PKD1 Mutation Is a Biomarker for Autosomal Dominant Polycystic Kidney Disease

Tomoki Kimura  1 Haruna Kawano  1   2 Satoru Muto  1   2   3 Nobuhito Muramoto  1   4 Toshiaki Takano  5 Yan Lu  1 Hidetaka Eguchi  5 Hiroo Wada  6 Yasushi Okazaki  5 Hisamitsu Ide  1   7 Shigeo Horie  1   2   7
Affiliations

PKD1 Mutation Is a Biomarker for Autosomal Dominant Polycystic Kidney Disease

Tomoki Kimura et al. Biomolecules. .

Abstract

Background: Autosomal dominant polycystic kidney disease (ADPKD) occurs in 1 in 500-4000 people worldwide. Genetic mutation is a biomarker for predicting renal dysfunction in patients with ADPKD. In this study, we performed a genetic analysis of Japanese patients with ADPKD to investigate the prognostic utility of genetic mutations in predicting renal function outcomes.
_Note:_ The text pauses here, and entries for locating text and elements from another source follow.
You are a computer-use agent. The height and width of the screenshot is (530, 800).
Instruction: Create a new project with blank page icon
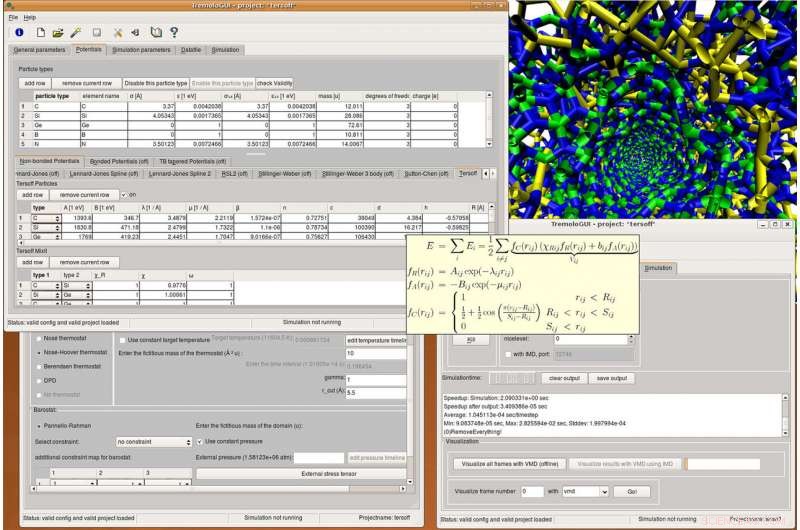[40, 32]
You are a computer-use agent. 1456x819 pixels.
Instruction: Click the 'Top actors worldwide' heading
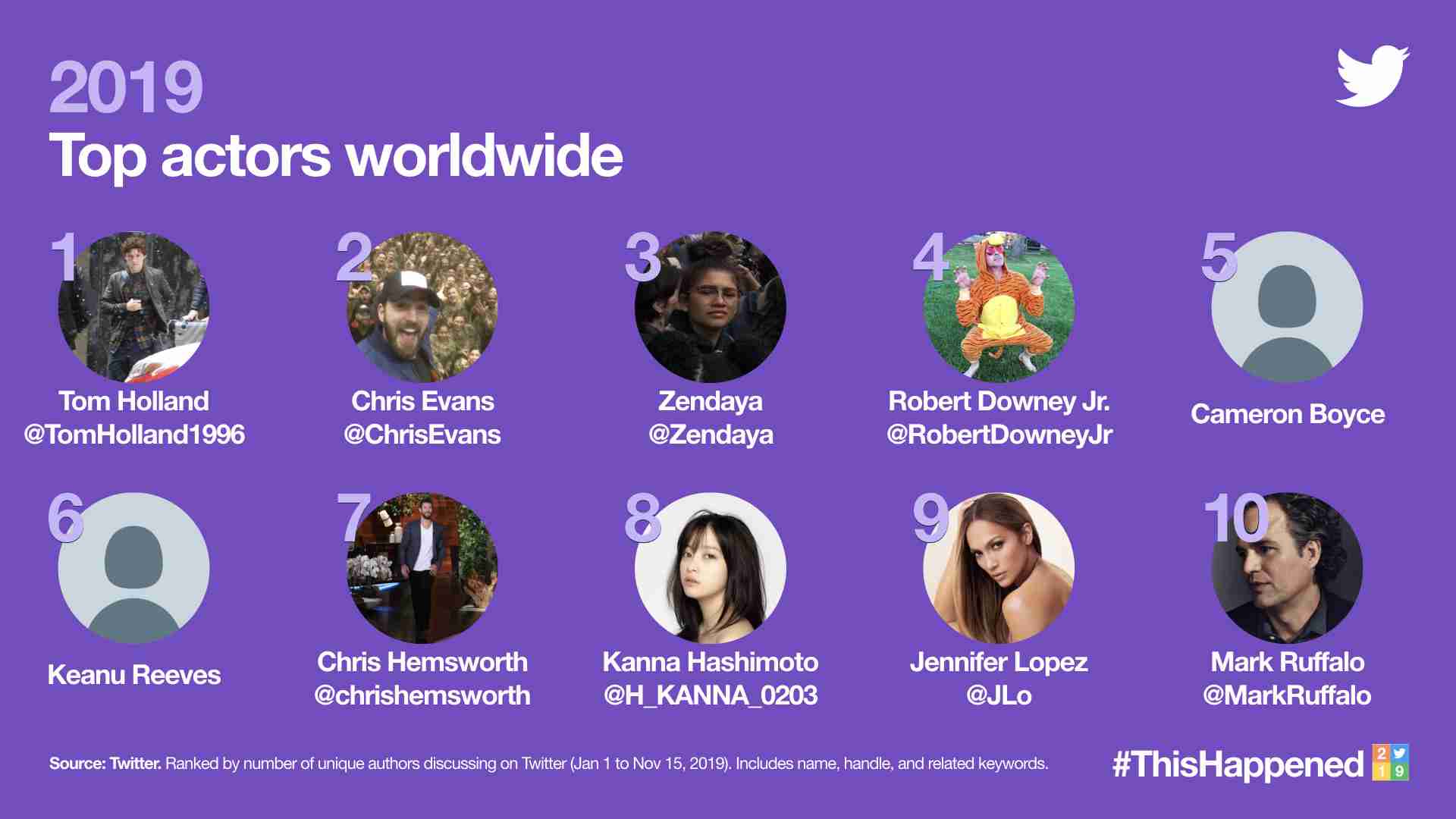336,155
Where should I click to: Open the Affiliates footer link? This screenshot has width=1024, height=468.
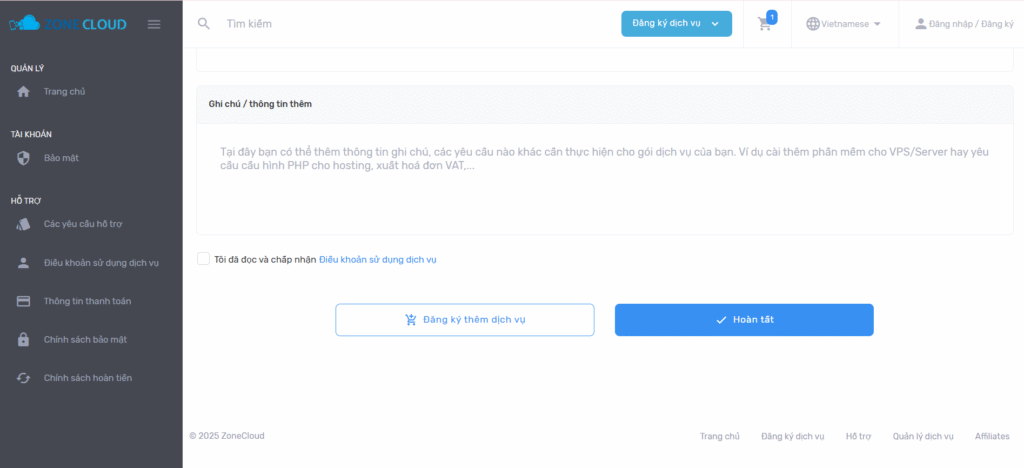pos(991,437)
Methods: Patients clinically diagnosed with ADPKD underwent a panel genetic test for germline mutations in PKD1 and PKD2. This study was conducted with the approval of the Ethics Committee of Juntendo University (no. 2019107).

Results: Of 436 patients, 366 (83.9%) had genetic mutations. Notably, patients with PKD1 mutation had a significantly decreased ΔeGFR/year compared to patients with PKD2 mutation, indicating a progression of renal dysfunction (-3.50 vs. -2.04 mL/min/1.73 m2/year, p = 0.066). Furthermore, PKD1 truncated mutations had a significantly decreased ΔeGFR/year compared to PKD1 non-truncated mutations in the population aged over 65 years (-6.56 vs. -2.16 mL/min/1.73 m2/year, p = 0.049). Multivariate analysis showed that PKD1 mutation was a more significant risk factor than PKD2 mutation (odds ratio, 1.81; 95% confidence interval, 1.11-3.16; p = 0.020).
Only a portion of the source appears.